[Before the Civil War] when Americans spoke of filibusters, they meant private armed groups mounting criminal military expeditions against foreign countries from U.S. territory…As filibustering faded away as a word for military aggression, it naturally morphed into political applications for aggressively stalling laws.
~Robert E. May, February 27, 2021
It’s no surprise that the word “filibuster” has a particularly gnarly origin or that “filibusters” were aggressive lawbreakers who did not respect borders or limits of any kind. Which is richly ironic because the word has morphed into something that is not so different—a filibuster is the moral equivalent of trespassing, crossing a boundary without regard for the law. In a word, the filibuster is a travesty. A gross violation of a bedrock principle of representative democracy—majority rule.
There are two related reasons why the filibuster is anathema to the proper functioning of a republic. One reason is based in theory, the other in practice. Neither reason has anything to do with partisanship. Contrastingly, the only reason for NOT abolishing this anachronism has everything to do with partisanship.
Representative democracy based on majority rule is logical; anything else is utterly illogical and self-defeating. If the minority can resort to a simple parliamentary maneuver to defeat the majority, the popular will is a chimera, as the system is neither representative nor democratic.
The second reason to advocate the death of the filibuster arises from the urgent need to give new life to official accountability. A democratic republic by definition is a system in which adult citizens (aka, voters) choose representatives via regular, free and fair elections. Elected representatives make the rules. They alone have power to make or abolish laws the rest of us are compelled to obey. In a republic, it is the will of the majority that gives legitimacy to the awesome power and authority lawmakers exercise.
Sovereign states can and do differ fundamentally but they all claim a monopoly on the legitimate use of coercive force. The United States is no exception. Government at all levels—federal, state, and local—can and does punish noncompliance with the law.
Another name for “republic” is limited democracy. When enforcement is done selectively based on class and connections, it is a sure sign that accountability in a limited democracy is too limited. A republic that allows accountability to be severely limited either with a filibuster broad-axe or death by a thousand cuts will eventually lose contact with democracy altogether. Why believe in a failed system?
Hence the absolute need for accountability. If elected representatives endeavor to pass new laws that bid fare to alter the conditions of life for the many while serving the interests of the few or change key rules under which society is governed without seeking the consent of the majority—the door to dictatorship is thrown wide open.
In British-style parliamentary systems, governments can fall at any time if they lose the confidence of the electorate. In the United States, we are stuck with a president for four years, but as voters we can change which party makes the laws, confirms or rejects appointments to key cabinet posts and federal courts, raises an army and navy, and, under the Constitution, decides when America goes to war.

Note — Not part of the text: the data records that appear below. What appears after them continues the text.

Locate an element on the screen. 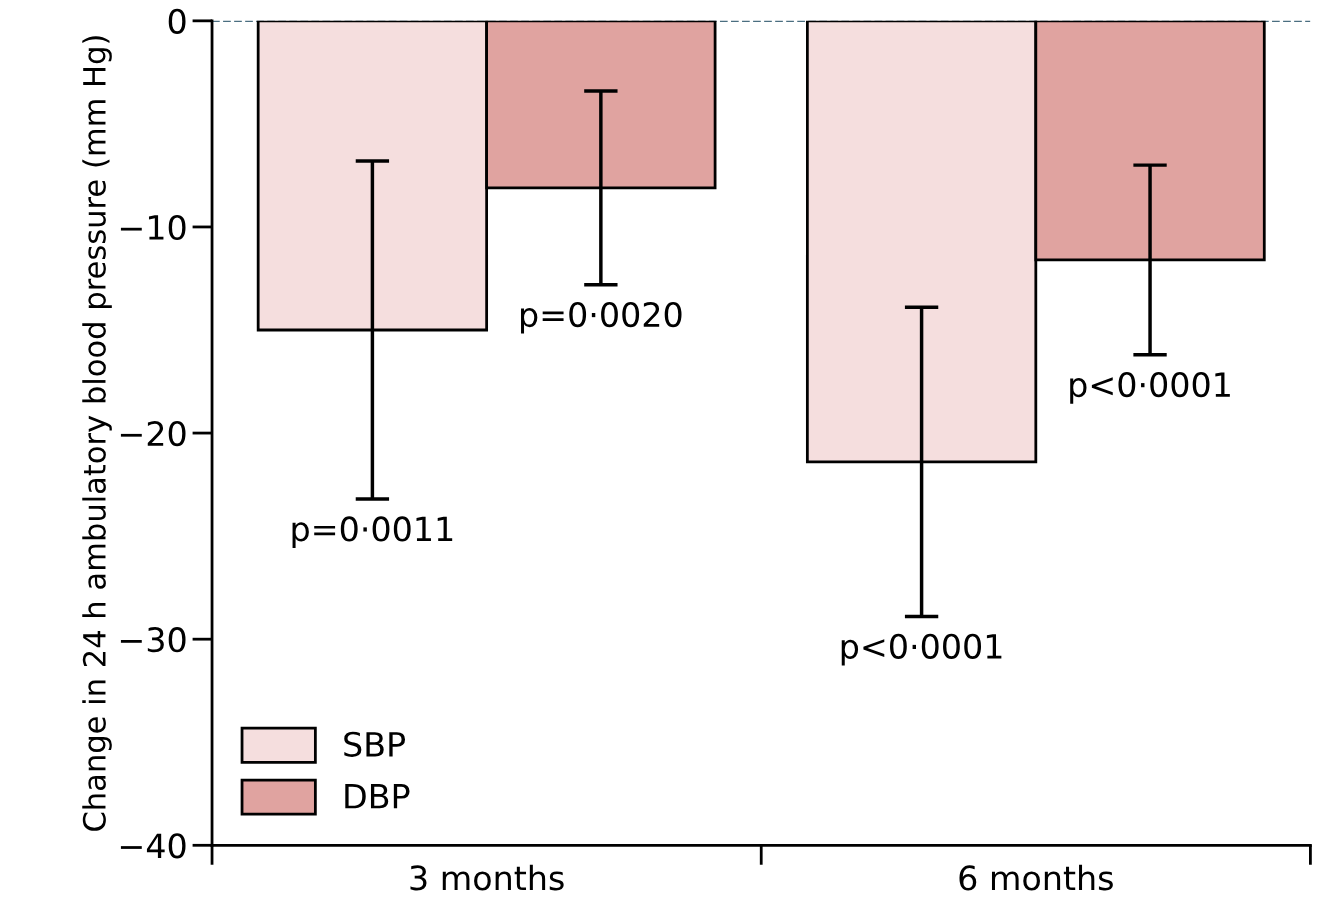  y-tick-label: −20 is located at coordinates (153, 434).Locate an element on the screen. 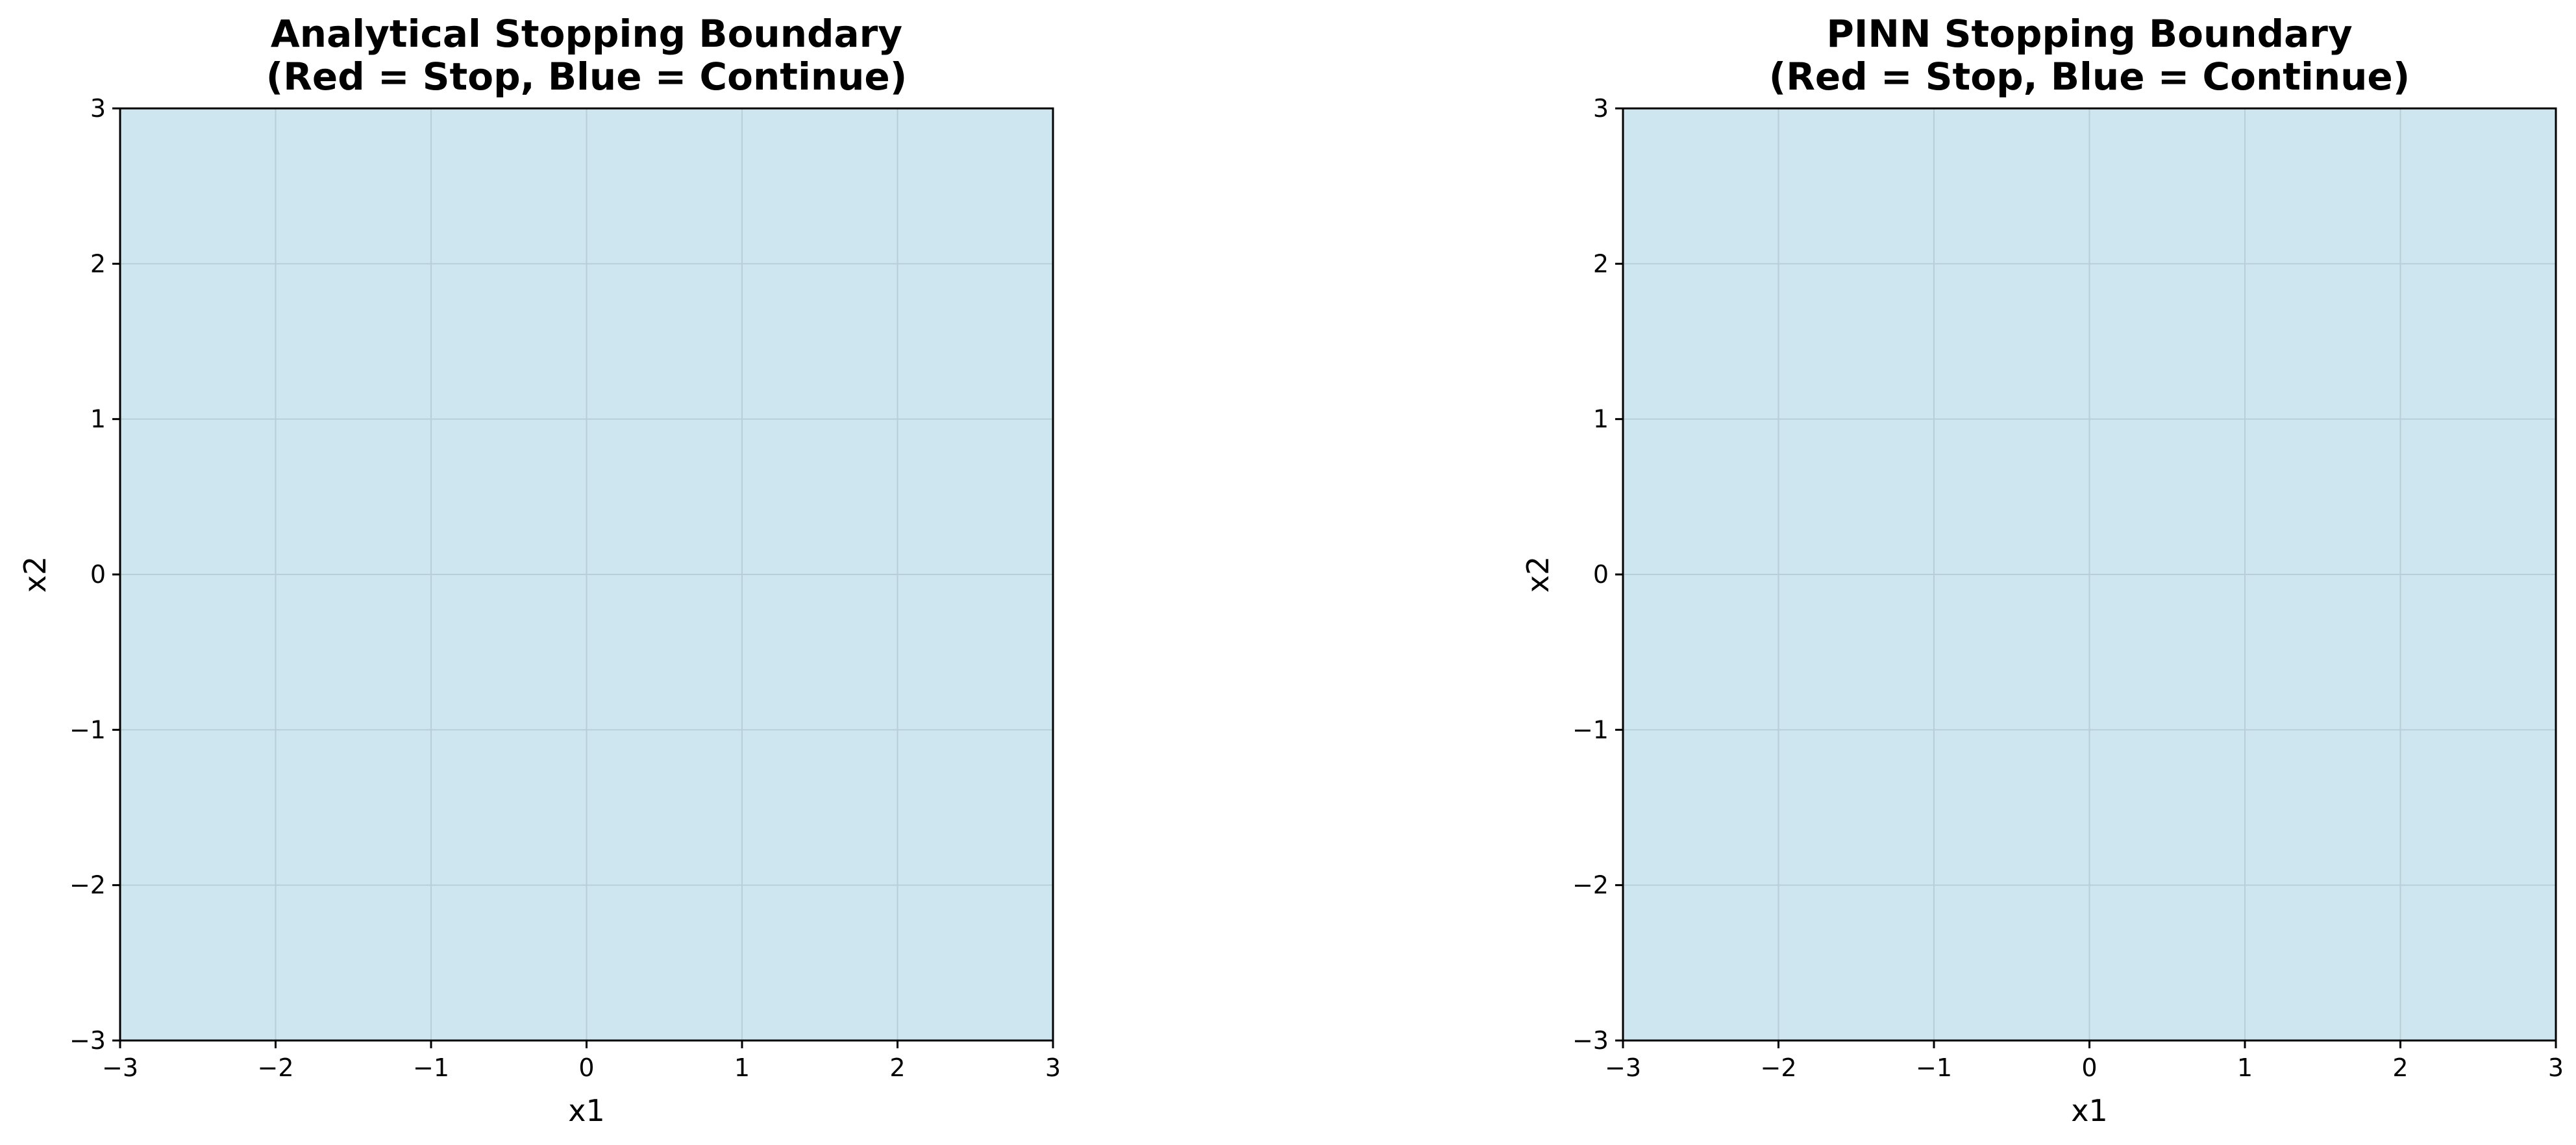 The image size is (2576, 1145). chart-title: PINN Stopping Boundary is located at coordinates (2089, 34).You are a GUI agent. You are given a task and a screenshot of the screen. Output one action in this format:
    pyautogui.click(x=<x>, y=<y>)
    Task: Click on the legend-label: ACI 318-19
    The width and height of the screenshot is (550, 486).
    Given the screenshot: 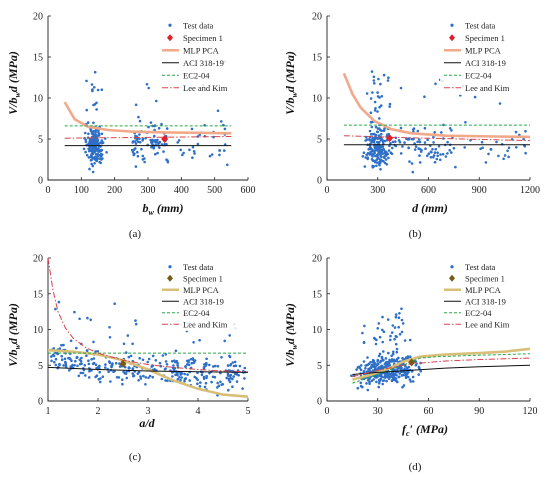 What is the action you would take?
    pyautogui.click(x=204, y=63)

The problem with the filibuster is that it all but eclipses the issue of responsibility for laws and policies, which increasingly has fallen to presidents to decide by virtue of executive orders. That makes sense to many onlookers because, after all, “the government” (aka, Congress) is in a permanent state of gridlock. So the next time an election rolls around, it’s not at all clear even to the most independent and conscientious voter which party is to blame for the things that have gone wrong since the last election. Of course, things always go wrong. In politics, Murphy’s Law applies in spades.
The idea that without the filibuster one side or the other can run wild when they have a majority is nonsense. Abolish it and watch what happens when either party tries to do that. We very recently witnessed the closest thing to an insurrection aimed at overthrowing constitutional government since the Civil War. And let’s not forgot: The existence of a filibuster that can–and has—turned minority rights into minority rule did not prevent the January 6 assault on the Nation’s Capitol.
Most American voters favor middle-of-the-road politics and politicians. Most are more conservative, traditional, and moderate, than socialist, reformist, or radical. The word “liberal” no longer has any connection to its origins in19th century British politics and it meaning has been so badly distorted by Republicans (authentic liberals in the original sense of the word)), to say nothing of social media, that it’s primary use now is polemical rather than analytical. Throwing the rascals out is always a possibility (as you know, it happens in quite often midterm elections), but holding the rascals feet to the fire is another matter altogether.
In Abe Lincoln’s first inaugural address, there is a passage that speaks volumes about the current state of politics in the Nation’s Capitol. I will close with the prescient quote from a recent article by writer Fintan O’Toole in the New York Review of Books provocatively entitled “To Hell with Unity”:
Lincoln reflected on what must happen when a minority insists on its right to overturn the properly expressed will of the majority: “The rule of a minority, as a permanent arrangement, is wholly inadmissible; so that, rejecting the majority principle, anarchy or despotism in some form is all that is left.” The rule of a minority as a permanent arrangement is the underlying project of a Republican Party that cannot win majorities in presidential elections.